Cresce internação de menores por tráfico em São Paulo

É crescente o número de meninos entre 12 e 14 anos que chegam à Fundação Casa (antiga Febem) por envolvimento com tráfico. Em 2002, a venda de drogas representava só 8% dos delitos cometidos pelos 343 garotos dessa faixa etária internados no Estado.

Agência Estado |

Este ano, o porcentual subiu para 34% dos 401 apreendidos. Essa força de trabalho é recrutada por traficantes principalmente no centro da capital paulista.

Pés pequenos e descalços, um cobertor de papelão, roupas sujas, saquinho de cola para enganar a fome. O retrato do abandono infantil serve para explicar o avanço dos meninos de rua nas fileiras do tráfico. Seguindo a lógica econômica, eles são mão-de-obra barata. O "salário", como contam, muitas vezes é só uma pedra de crack.

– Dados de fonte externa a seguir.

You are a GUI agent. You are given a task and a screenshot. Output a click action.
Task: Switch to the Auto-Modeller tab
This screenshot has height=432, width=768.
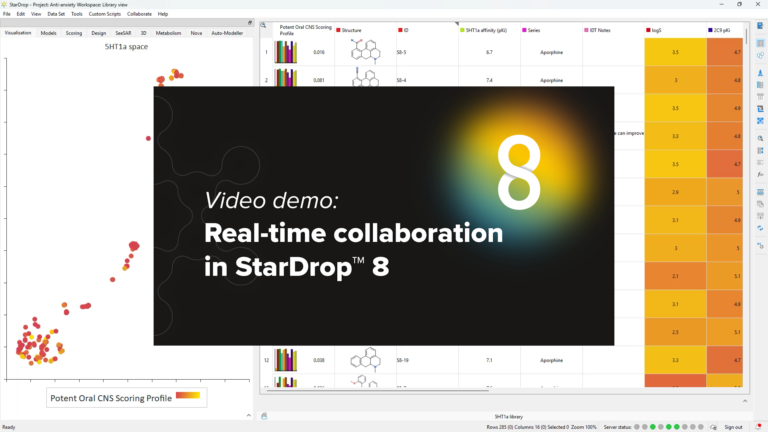point(227,33)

Viram "aviõezinhos" (vendem drogas e ficam de olho na polícia) atraídos pelo tênis de marca. Depois, acabam viciados e se arriscam no crime só para ganhar o sustento. "Em números absolutos, a quantidade de menores de 14 anos que chega às unidades não diferiu muito nesses últimos seis anos. Mas o que mudou foi a entrada deles, a maioria morador de rua, por tráfico de drogas, o que é assustador", afirma a diretora técnica da Fundação Casa, Maria Eli Bruno.

O delito mais cometido pelos menores de 14 anos que chegam à Fundação Casa é o roubo qualificado. Na seqüência vem o tráfico. Dos 401 meninos e meninas desse grupo etário internados, 149 foram flagrados roubando e 132 viraram internos por vender drogas. As informações são do "Jornal da Tarde".